> Exercise requirements:
Pull out from the material below all lines with "window".

> Exercise data:
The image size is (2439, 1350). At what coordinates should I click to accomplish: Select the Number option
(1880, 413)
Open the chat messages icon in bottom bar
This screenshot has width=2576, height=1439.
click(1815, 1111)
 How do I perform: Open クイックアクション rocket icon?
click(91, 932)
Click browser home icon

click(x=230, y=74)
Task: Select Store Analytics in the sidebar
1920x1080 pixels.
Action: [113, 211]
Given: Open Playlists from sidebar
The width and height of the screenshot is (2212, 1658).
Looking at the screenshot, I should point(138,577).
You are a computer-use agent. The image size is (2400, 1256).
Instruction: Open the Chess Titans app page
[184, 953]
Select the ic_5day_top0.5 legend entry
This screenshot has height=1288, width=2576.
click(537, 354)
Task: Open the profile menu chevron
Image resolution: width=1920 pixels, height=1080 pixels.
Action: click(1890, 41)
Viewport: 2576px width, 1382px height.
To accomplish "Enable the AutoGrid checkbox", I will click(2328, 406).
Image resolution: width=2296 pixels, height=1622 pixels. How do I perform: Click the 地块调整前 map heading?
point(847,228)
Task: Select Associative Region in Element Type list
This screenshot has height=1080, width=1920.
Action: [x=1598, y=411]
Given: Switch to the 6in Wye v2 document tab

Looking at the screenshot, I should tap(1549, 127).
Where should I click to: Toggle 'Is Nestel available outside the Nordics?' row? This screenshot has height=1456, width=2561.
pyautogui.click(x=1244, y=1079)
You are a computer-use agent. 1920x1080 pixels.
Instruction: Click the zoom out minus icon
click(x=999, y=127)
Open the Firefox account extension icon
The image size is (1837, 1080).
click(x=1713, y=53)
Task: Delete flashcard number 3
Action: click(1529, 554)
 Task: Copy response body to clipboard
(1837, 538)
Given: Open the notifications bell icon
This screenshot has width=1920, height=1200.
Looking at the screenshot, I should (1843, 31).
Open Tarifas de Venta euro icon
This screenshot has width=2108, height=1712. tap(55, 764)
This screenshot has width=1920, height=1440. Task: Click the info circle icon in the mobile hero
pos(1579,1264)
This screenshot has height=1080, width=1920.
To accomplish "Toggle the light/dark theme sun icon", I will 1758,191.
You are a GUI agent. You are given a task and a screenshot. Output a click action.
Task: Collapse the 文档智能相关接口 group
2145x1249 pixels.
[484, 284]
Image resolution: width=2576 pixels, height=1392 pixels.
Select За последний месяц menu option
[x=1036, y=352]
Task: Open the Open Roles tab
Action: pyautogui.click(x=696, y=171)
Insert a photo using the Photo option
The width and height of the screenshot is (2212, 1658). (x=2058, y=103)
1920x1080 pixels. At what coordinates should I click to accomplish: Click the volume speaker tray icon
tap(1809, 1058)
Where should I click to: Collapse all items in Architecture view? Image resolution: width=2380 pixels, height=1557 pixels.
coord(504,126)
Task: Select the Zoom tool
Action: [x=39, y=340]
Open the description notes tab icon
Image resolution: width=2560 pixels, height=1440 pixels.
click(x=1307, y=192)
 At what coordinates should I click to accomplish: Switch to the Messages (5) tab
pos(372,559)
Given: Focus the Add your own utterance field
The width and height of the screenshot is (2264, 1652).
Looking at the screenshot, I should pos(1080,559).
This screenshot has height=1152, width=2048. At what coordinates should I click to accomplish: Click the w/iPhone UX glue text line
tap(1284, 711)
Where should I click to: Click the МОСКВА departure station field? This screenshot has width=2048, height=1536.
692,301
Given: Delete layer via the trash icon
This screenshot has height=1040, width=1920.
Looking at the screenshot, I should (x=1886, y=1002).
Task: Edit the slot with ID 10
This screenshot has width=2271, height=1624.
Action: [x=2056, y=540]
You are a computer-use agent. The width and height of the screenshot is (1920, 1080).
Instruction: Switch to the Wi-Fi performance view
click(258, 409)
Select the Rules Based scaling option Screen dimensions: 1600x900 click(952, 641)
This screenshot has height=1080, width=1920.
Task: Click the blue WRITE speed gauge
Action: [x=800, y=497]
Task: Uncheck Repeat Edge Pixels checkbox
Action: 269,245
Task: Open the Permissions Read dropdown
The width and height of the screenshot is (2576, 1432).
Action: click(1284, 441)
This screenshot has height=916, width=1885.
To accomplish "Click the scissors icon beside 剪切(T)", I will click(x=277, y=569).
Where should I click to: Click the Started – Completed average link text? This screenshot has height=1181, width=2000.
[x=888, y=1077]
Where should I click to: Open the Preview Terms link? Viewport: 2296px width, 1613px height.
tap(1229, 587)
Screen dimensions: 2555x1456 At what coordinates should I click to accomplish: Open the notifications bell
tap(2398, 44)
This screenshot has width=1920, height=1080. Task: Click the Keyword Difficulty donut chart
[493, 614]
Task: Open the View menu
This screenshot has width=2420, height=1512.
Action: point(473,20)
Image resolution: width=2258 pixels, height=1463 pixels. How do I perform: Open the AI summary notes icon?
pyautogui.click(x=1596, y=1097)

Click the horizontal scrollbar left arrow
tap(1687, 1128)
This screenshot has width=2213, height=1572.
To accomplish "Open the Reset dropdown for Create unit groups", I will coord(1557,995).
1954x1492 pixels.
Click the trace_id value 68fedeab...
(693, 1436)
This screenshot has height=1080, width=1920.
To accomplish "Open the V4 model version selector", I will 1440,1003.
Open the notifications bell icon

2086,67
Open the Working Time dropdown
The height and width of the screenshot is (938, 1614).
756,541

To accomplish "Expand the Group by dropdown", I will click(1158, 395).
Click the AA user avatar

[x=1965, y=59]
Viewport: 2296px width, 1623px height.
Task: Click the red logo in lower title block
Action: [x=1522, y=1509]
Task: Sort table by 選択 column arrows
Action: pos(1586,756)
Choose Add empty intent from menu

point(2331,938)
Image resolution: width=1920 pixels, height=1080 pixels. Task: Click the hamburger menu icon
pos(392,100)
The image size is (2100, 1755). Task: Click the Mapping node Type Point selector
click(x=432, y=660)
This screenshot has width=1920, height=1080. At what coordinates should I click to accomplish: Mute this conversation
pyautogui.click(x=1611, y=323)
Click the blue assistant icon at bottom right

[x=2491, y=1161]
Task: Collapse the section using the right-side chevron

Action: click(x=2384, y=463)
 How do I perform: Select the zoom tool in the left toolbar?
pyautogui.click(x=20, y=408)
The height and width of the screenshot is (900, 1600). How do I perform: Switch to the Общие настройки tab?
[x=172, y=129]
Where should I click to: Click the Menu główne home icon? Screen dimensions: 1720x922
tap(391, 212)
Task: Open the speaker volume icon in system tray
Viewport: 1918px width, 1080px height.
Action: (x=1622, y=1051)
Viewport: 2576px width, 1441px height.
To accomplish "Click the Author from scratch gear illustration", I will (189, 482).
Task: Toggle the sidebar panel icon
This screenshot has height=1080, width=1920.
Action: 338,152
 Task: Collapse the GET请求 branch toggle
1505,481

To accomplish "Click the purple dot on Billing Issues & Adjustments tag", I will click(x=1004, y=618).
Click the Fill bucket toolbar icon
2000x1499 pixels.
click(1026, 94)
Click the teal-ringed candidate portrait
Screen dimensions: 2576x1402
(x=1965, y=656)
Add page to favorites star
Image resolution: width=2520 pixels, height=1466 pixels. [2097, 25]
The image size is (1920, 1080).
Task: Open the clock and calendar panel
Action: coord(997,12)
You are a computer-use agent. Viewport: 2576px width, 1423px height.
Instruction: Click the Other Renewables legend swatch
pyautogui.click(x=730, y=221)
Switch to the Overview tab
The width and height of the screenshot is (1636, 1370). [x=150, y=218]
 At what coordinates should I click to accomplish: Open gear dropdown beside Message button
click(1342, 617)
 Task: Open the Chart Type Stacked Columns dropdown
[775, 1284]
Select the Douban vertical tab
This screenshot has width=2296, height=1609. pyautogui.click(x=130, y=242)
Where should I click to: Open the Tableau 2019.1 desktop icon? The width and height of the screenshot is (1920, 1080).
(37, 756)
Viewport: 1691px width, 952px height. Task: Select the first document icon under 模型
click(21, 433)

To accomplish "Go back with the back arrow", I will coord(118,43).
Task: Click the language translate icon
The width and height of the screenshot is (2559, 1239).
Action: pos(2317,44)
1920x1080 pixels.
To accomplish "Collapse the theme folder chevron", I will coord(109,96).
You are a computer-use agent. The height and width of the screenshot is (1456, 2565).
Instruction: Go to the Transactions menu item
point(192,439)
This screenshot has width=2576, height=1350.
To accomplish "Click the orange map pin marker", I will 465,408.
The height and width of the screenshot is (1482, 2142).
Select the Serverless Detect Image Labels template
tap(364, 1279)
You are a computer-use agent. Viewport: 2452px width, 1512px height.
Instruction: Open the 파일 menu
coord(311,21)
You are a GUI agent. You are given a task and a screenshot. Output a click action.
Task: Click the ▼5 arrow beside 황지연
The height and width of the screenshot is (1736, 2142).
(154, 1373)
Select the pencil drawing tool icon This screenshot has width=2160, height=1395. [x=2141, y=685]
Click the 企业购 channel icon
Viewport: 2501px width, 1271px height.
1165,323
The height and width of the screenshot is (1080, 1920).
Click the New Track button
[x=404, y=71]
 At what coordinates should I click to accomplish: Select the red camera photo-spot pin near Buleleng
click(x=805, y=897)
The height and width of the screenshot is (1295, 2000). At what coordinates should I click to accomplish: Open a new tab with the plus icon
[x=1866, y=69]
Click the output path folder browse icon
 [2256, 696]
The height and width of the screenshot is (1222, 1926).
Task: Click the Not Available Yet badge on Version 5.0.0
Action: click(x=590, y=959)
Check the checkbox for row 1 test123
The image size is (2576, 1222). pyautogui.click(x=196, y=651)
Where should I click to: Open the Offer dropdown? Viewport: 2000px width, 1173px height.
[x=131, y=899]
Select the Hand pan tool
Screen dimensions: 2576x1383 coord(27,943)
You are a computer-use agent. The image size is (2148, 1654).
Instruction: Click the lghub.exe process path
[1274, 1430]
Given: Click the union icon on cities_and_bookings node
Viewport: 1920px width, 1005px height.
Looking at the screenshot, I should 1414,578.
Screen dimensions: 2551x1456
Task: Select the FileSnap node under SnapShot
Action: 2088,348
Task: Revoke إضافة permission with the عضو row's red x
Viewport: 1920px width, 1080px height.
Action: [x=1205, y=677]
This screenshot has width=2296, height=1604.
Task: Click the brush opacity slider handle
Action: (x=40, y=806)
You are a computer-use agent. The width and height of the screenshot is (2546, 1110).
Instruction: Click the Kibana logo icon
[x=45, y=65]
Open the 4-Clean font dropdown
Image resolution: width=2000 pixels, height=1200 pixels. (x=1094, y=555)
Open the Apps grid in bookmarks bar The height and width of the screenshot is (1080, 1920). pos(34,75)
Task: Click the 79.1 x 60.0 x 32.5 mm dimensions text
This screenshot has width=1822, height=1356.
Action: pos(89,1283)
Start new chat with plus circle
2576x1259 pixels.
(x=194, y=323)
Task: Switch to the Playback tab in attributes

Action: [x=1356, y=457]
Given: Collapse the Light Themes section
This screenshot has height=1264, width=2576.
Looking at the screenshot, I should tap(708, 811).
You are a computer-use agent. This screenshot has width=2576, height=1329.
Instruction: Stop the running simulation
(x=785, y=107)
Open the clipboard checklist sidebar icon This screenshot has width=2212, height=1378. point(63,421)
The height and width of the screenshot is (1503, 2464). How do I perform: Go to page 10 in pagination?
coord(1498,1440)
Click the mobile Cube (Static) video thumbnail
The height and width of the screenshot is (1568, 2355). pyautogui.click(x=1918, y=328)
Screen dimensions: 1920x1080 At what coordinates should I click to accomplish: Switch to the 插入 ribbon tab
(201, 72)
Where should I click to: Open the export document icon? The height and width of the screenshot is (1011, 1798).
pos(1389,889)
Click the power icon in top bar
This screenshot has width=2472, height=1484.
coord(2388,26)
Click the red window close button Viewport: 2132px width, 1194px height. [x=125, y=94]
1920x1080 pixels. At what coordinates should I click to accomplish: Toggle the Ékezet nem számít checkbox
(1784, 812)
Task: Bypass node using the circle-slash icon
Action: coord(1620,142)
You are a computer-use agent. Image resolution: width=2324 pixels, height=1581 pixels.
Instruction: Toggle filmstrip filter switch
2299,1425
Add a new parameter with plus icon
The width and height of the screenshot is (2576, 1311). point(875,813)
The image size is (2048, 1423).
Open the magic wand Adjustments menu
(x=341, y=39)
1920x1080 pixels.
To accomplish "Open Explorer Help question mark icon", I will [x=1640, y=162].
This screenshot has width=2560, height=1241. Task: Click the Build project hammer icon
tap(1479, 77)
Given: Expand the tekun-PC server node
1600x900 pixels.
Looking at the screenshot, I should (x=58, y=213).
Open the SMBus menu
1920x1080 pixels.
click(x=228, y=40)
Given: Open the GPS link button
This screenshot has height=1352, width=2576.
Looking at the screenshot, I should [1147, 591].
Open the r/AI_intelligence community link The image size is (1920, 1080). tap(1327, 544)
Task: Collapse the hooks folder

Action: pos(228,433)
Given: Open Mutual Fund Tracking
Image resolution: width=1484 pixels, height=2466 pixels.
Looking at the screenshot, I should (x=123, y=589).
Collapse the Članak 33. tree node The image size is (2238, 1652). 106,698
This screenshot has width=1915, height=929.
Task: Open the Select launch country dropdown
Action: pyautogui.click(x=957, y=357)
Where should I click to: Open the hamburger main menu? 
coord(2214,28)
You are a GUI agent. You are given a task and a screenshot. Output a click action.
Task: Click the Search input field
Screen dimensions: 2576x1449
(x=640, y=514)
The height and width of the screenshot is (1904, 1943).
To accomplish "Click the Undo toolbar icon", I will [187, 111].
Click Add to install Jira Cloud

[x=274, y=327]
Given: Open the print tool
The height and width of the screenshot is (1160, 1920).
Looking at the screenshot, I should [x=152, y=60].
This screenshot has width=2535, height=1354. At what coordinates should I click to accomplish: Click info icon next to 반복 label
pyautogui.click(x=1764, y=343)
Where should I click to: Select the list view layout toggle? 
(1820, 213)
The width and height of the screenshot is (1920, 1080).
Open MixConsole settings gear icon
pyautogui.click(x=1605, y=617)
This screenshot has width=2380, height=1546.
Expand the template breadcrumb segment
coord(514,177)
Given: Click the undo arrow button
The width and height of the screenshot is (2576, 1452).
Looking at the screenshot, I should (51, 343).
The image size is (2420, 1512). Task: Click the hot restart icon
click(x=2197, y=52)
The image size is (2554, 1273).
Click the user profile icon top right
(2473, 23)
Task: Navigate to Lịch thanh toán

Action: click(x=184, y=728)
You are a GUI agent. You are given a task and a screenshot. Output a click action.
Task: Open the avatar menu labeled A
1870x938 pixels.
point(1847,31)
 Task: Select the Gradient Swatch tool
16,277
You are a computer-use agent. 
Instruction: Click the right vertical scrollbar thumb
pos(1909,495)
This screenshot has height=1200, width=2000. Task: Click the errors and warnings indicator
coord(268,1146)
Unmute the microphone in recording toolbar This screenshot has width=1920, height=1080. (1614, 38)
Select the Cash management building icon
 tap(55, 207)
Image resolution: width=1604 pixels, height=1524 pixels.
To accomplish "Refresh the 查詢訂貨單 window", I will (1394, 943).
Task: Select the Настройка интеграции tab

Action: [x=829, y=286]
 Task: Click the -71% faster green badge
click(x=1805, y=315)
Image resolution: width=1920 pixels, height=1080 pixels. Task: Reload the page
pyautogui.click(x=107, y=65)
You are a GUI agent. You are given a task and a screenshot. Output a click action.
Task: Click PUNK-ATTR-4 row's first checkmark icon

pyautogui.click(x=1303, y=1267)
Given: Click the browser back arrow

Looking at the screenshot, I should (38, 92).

> Result for this exercise:
Click the red window close button Viewport: 2132px width, 1194px height. [x=125, y=94]
To accomplish "Refresh the 查詢訂貨單 window", I will (1394, 943).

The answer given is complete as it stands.